Trabajo escuchando a Mozart. Supongo que lo escucha toda la escalera de mi nuevo piso, pues, a su vez, durante todo el día me llegan los sonidos de la escalera. Por la noche, por ejemplo, me llegan los gritos de una vecina. Insulta al hombre y al niño con los que vive. Grita. Da portazos. Dice cosas que nunca había escuchado en mi vida. Si te dijeran lo que escucho, te pasarías la vida mirando una pared. Nadie, en fin, está preparado para ese trato. Por las mañanas veo a esa mujer. Pasea un perro, copada, a su vez, por el cariño. Le habla en un tono diferente al que utiliza con el hombre y el niño con los que vive. Ríe como una niña y suele besar la boca al perro, feliz y ajena a todo el mundo.

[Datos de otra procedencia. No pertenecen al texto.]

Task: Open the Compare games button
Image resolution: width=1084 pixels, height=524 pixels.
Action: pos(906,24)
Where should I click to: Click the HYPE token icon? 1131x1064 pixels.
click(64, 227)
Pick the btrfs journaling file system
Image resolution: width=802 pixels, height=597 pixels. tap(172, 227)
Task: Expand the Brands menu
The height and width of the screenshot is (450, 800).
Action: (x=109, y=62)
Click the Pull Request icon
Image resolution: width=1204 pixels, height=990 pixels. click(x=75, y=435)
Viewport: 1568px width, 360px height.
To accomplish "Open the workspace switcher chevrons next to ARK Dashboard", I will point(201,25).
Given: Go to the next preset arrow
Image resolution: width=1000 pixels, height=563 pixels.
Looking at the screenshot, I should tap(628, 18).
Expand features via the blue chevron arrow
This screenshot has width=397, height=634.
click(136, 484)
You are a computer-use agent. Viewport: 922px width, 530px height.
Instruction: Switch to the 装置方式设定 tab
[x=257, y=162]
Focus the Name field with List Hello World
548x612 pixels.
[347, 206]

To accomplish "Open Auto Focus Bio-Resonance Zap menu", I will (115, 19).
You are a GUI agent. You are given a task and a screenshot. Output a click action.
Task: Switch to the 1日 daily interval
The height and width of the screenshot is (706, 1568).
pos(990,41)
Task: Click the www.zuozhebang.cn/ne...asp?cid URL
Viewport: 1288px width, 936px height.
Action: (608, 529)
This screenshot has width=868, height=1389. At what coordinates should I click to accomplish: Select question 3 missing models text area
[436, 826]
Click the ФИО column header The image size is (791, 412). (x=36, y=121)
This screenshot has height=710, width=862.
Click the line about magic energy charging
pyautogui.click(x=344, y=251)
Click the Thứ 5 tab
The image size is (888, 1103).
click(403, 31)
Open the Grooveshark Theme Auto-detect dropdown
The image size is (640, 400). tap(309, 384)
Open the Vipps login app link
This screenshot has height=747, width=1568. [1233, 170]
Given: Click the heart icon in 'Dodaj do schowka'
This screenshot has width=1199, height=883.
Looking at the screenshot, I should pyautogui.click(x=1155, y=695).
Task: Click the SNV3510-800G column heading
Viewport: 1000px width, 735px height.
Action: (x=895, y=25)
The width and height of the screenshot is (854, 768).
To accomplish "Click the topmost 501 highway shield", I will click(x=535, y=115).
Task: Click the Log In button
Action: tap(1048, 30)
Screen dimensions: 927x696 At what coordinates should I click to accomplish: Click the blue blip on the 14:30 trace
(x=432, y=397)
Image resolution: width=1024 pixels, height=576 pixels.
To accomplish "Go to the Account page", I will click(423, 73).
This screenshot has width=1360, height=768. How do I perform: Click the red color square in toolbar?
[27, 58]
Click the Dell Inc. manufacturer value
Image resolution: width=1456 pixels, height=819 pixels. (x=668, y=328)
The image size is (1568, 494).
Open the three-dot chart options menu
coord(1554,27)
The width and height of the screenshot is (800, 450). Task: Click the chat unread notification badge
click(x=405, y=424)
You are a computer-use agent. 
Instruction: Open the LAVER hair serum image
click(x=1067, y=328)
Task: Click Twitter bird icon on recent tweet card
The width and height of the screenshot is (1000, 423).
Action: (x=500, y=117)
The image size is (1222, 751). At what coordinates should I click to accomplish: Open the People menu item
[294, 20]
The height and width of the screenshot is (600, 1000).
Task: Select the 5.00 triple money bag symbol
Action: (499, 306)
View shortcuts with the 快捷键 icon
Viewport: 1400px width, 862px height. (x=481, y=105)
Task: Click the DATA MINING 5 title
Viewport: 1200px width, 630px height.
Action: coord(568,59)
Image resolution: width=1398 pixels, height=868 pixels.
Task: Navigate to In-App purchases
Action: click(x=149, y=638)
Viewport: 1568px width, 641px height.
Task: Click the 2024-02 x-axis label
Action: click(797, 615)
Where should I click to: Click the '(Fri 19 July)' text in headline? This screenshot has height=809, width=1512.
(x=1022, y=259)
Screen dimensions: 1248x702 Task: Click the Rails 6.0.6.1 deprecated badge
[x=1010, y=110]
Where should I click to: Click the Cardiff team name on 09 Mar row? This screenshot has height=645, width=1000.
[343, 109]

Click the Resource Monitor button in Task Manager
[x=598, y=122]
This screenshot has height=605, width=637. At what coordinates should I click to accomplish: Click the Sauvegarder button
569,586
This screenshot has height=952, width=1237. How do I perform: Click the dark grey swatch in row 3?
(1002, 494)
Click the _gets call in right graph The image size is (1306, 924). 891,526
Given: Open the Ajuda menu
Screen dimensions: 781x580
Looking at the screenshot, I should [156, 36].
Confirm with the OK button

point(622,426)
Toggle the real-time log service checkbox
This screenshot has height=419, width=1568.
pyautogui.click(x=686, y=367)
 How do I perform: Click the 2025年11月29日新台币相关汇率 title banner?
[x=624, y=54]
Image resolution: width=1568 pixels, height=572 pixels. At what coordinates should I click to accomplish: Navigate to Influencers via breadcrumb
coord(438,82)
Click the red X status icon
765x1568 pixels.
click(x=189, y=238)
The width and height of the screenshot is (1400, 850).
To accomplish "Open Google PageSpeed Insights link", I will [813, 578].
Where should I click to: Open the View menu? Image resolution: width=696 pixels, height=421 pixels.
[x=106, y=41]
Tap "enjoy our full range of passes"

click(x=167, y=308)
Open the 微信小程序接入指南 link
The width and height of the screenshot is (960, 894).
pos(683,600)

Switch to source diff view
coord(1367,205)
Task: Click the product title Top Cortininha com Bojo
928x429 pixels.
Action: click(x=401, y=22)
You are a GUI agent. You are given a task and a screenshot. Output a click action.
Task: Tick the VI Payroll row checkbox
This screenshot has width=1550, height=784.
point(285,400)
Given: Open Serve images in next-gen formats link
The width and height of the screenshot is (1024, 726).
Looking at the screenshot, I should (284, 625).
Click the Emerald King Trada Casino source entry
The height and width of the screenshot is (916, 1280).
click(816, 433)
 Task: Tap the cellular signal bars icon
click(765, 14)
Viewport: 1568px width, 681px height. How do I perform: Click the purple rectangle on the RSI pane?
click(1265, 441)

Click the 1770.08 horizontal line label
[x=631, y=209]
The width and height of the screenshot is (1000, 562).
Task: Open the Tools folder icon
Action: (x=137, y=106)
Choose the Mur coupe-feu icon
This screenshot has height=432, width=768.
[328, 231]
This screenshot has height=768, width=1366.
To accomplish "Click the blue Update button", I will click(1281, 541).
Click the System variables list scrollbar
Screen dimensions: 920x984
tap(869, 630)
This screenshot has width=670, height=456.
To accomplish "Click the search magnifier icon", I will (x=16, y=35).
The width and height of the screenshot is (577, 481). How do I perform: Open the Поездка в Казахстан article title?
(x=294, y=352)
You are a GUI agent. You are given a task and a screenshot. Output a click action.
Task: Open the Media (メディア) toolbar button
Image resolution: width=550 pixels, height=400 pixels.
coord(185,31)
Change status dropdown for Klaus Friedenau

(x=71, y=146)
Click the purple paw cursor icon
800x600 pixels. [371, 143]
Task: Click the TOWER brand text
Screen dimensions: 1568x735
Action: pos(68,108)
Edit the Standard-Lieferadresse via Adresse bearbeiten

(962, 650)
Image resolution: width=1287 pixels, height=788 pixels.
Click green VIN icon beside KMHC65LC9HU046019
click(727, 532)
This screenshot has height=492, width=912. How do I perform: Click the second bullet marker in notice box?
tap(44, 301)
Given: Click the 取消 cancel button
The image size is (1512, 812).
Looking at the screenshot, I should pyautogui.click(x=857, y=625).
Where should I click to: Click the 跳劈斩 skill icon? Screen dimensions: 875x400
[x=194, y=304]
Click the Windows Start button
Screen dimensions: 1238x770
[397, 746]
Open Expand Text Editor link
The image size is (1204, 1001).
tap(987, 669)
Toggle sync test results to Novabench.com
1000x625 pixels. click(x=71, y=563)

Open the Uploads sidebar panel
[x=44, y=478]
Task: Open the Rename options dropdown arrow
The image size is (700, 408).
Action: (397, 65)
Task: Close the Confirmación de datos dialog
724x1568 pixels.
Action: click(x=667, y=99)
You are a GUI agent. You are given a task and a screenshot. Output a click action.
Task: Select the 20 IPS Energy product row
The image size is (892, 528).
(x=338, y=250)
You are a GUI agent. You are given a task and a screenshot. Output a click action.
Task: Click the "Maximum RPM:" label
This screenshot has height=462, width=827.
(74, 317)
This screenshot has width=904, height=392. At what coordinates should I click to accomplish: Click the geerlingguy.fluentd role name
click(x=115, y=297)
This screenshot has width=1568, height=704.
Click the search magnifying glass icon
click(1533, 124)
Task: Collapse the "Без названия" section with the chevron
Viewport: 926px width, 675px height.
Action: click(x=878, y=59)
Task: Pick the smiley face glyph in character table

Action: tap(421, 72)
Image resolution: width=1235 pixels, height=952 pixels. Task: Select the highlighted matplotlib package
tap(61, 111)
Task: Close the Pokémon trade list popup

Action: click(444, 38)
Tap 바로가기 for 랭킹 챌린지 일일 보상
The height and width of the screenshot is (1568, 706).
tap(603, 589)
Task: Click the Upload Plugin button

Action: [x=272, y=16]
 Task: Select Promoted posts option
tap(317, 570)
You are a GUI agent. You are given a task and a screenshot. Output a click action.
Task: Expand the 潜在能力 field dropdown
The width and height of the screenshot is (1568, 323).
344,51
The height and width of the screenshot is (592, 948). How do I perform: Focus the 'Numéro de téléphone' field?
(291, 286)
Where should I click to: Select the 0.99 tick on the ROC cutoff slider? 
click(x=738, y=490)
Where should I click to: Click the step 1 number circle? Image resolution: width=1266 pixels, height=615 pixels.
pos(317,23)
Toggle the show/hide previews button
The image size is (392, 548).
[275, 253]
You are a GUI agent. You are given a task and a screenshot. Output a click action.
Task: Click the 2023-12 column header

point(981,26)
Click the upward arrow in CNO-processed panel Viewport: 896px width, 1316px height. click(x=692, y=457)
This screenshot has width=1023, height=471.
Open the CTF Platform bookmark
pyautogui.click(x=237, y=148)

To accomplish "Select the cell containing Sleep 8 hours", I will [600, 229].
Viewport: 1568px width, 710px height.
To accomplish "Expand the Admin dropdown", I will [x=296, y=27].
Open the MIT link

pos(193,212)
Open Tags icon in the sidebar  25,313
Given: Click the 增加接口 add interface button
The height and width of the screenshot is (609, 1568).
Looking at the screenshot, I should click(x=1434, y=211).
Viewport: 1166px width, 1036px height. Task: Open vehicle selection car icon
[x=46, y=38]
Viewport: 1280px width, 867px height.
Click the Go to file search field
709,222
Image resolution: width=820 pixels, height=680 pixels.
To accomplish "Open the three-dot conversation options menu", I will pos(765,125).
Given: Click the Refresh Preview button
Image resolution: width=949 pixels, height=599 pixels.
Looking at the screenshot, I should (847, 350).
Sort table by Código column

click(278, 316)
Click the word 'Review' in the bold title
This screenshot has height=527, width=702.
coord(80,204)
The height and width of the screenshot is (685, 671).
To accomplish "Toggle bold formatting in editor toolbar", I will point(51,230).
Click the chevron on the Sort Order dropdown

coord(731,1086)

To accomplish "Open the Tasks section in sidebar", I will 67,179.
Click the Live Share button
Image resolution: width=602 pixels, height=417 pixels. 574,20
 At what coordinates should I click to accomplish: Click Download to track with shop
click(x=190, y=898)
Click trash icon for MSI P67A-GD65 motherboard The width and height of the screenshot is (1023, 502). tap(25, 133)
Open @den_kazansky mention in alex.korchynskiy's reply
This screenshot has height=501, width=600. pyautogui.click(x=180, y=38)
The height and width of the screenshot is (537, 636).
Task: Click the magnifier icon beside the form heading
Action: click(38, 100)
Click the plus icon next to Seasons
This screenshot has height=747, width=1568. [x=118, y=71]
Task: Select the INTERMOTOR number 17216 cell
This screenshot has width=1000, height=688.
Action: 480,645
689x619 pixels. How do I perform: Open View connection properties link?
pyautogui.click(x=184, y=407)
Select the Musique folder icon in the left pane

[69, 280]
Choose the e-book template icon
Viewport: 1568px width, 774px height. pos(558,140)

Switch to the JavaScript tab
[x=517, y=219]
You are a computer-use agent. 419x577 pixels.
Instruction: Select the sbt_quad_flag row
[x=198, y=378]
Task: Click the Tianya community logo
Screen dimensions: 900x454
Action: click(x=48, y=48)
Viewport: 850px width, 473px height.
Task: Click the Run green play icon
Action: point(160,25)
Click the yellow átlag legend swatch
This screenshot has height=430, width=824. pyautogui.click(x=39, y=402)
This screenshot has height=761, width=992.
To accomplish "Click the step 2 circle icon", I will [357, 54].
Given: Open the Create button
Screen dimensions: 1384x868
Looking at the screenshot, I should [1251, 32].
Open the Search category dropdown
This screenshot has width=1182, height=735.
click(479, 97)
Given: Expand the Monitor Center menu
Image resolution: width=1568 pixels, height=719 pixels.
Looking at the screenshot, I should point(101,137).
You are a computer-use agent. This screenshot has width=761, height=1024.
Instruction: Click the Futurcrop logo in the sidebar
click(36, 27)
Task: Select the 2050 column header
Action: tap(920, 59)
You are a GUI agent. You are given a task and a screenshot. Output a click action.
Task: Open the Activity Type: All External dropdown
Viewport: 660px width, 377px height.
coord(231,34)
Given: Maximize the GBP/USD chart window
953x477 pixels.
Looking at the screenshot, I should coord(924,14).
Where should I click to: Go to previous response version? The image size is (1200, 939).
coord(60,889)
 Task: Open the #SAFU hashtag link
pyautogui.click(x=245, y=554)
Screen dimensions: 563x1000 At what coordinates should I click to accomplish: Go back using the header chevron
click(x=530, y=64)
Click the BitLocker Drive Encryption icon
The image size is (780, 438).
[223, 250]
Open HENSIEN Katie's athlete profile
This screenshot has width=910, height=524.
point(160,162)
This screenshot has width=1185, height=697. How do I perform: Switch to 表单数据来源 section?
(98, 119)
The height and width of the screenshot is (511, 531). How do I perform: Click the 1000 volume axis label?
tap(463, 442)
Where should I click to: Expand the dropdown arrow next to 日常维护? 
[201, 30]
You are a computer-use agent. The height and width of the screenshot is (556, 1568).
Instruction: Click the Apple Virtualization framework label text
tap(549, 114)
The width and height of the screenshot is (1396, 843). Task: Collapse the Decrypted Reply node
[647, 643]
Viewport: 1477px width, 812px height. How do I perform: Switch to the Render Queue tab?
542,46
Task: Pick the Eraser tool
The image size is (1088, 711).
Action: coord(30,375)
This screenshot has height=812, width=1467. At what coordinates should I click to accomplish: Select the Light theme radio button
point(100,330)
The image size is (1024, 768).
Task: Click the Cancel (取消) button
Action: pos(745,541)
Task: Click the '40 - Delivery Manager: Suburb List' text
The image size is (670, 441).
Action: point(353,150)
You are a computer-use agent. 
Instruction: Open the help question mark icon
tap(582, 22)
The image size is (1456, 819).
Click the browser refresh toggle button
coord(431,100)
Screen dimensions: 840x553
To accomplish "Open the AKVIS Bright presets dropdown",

Lo que más escucho de Mozart es el aria de la Reina de la Noche. Una madre grita a su hija. Le pide que mate a su amante. De negarse a ello, será repudiada y despreciada. Es algo que, si lo escucharas en verdad, en la vida, te haría pasar la vida mirando una pared. Lo que podría ser el tema o el estribillo, no obstante, son una serie de gritos, como los que profiere mi vecina. Podrían ser también espantosos, pero Mozart los depura y ordena hasta la incomprensión. En mitad de la tormenta de insultos de la Reina de la Noche, esos gritos dejan de ser la tormenta. Dejan de ser el infierno y son, tal vez, el Paraíso. Esos gritos, modulados por las arrugas del cerebro de Mozart, suspenden los gritos originales de la Reina de la Noche. Los convierte en todo lo contrario a lo que explican.
La vecina, a su vez, mezcla la furia que vocifera en su casa con esas otras explosiones de cariño en la calle. La ves en íntima comunión con su perro y no puedes dejar de pensar en que hubo una Edad de Oro, en la que vivíamos desnudos y acariciábamos a los tigres. La ves y no es definitivamente la mujer que grita. Para ello, ha debido de tomarse más molestias que Mozart, quien, supongo, embelleció a la Reina de la Noche en segundos, de forma innata. Ha tenido, así, que adquirir un perro, castrarle, vacunarle, asumir molestias cotidianas, como alimentarle, cuidarle, pasearle, recoger sus excrementos, besarle la boca. Son muchas molestias, lo que indica que se convocan para evitar una molestia aún mayor. La de ser solo la mujer que grita. Como la Reina de la Noche, nadie es únicamente, en fin, lo peor de sí mismo.
El grito sorprendente de la Reina de la Noche y los gritos de la mujer que grita y besa a un perro son, creo, lo mismo. Hablan de un universal humano. Nadie, en fin, puede mirar la barbarie y la brutalidad de cara. Nadie puede convivir con ella en su interior. No siempre y no de manera constante. La brutalidad debe ir acompañada de un estribillo en realidad hermoso, o resultaría más de lo que podemos aguantar. La Reina de la Noche y el perro de esa mujer que por la noche grita son estribillos que explican que todo el mundo necesita la bondad. Y que la bondad es el eco de la brutalidad. Su sello. La Reina y el perro explican por qué resulta tan difícil huir de la brutalidad. O, incluso, verla.